• _Set exercise_:
Copy out the items below, swapping each occurrence of "Identify the location of" for "Find the position of" and leaving everything else as it is.
-- START OF Data shown --
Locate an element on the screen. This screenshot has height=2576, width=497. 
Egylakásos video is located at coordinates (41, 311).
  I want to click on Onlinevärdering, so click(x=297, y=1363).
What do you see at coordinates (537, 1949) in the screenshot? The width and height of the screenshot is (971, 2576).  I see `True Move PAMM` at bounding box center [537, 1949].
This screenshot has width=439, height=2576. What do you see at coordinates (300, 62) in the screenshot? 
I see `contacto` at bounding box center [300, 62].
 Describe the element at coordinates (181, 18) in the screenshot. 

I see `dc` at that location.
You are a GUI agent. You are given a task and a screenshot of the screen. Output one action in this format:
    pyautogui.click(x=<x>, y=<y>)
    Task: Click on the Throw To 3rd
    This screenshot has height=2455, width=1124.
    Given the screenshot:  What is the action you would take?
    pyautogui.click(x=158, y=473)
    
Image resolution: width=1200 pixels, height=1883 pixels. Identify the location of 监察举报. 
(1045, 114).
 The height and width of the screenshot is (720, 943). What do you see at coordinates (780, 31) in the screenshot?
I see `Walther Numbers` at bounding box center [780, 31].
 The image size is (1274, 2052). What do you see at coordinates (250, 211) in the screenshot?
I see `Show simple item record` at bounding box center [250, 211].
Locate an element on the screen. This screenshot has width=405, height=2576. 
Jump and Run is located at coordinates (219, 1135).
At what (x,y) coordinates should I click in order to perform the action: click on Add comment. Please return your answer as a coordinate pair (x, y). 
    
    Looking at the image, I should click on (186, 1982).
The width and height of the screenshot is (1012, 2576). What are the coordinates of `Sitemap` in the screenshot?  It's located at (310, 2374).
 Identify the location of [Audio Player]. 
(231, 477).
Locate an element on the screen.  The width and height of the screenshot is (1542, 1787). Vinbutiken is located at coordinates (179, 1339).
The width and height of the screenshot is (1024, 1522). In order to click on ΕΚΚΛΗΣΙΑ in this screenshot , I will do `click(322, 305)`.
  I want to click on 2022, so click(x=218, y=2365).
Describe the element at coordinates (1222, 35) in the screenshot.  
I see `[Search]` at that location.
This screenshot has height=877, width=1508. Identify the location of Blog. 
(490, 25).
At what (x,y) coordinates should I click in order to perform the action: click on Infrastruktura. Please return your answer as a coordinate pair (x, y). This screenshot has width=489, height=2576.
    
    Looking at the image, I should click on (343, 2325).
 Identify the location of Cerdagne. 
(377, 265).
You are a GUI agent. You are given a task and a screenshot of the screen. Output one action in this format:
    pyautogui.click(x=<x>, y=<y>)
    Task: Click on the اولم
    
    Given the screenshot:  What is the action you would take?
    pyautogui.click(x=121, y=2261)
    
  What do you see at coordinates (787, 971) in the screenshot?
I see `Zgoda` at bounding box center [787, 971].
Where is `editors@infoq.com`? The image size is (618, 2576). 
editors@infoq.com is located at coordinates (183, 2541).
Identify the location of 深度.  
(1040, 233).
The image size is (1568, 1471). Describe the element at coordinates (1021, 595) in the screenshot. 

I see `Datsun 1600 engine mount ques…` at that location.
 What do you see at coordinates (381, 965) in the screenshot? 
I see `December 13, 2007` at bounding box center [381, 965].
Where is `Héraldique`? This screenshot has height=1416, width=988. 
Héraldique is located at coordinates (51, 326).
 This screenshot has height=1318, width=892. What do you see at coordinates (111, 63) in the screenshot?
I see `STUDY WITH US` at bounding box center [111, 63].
-- END OF Data shown --
• _In response_:
Locate an element on the screen. This screenshot has height=2576, width=497. 
Egylakásos video is located at coordinates (41, 311).
  I want to click on Onlinevärdering, so click(x=297, y=1363).
What do you see at coordinates (537, 1949) in the screenshot? The width and height of the screenshot is (971, 2576).  I see `True Move PAMM` at bounding box center [537, 1949].
This screenshot has width=439, height=2576. What do you see at coordinates (300, 62) in the screenshot? 
I see `contacto` at bounding box center [300, 62].
 Describe the element at coordinates (181, 18) in the screenshot. 

I see `dc` at that location.
You are a GUI agent. You are given a task and a screenshot of the screen. Output one action in this format:
    pyautogui.click(x=<x>, y=<y>)
    Task: Click on the Throw To 3rd
    This screenshot has height=2455, width=1124.
    Given the screenshot:  What is the action you would take?
    pyautogui.click(x=158, y=473)
    
Image resolution: width=1200 pixels, height=1883 pixels. Find the position of 监察举报. 
(1045, 114).
 The height and width of the screenshot is (720, 943). What do you see at coordinates (780, 31) in the screenshot?
I see `Walther Numbers` at bounding box center [780, 31].
 The image size is (1274, 2052). What do you see at coordinates (250, 211) in the screenshot?
I see `Show simple item record` at bounding box center [250, 211].
Locate an element on the screen. This screenshot has width=405, height=2576. 
Jump and Run is located at coordinates (219, 1135).
At what (x,y) coordinates should I click in order to perform the action: click on Add comment. Please return your answer as a coordinate pair (x, y). 
    
    Looking at the image, I should click on (186, 1982).
The width and height of the screenshot is (1012, 2576). What are the coordinates of `Sitemap` in the screenshot?  It's located at (310, 2374).
 Find the position of [Audio Player]. 
(231, 477).
Locate an element on the screen.  The width and height of the screenshot is (1542, 1787). Vinbutiken is located at coordinates (179, 1339).
The width and height of the screenshot is (1024, 1522). In order to click on ΕΚΚΛΗΣΙΑ in this screenshot , I will do `click(322, 305)`.
  I want to click on 2022, so click(x=218, y=2365).
Describe the element at coordinates (1222, 35) in the screenshot.  
I see `[Search]` at that location.
This screenshot has height=877, width=1508. Find the position of Blog. 
(490, 25).
At what (x,y) coordinates should I click in order to perform the action: click on Infrastruktura. Please return your answer as a coordinate pair (x, y). This screenshot has width=489, height=2576.
    
    Looking at the image, I should click on (343, 2325).
 Find the position of Cerdagne. 
(377, 265).
You are a GUI agent. You are given a task and a screenshot of the screen. Output one action in this format:
    pyautogui.click(x=<x>, y=<y>)
    Task: Click on the اولم
    
    Given the screenshot:  What is the action you would take?
    pyautogui.click(x=121, y=2261)
    
  What do you see at coordinates (787, 971) in the screenshot?
I see `Zgoda` at bounding box center [787, 971].
Where is `editors@infoq.com`? The image size is (618, 2576). 
editors@infoq.com is located at coordinates (183, 2541).
Find the position of 深度.  
(1040, 233).
The image size is (1568, 1471). Describe the element at coordinates (1021, 595) in the screenshot. 

I see `Datsun 1600 engine mount ques…` at that location.
 What do you see at coordinates (381, 965) in the screenshot? 
I see `December 13, 2007` at bounding box center [381, 965].
Where is `Héraldique`? This screenshot has height=1416, width=988. 
Héraldique is located at coordinates (51, 326).
 This screenshot has height=1318, width=892. What do you see at coordinates (111, 63) in the screenshot?
I see `STUDY WITH US` at bounding box center [111, 63].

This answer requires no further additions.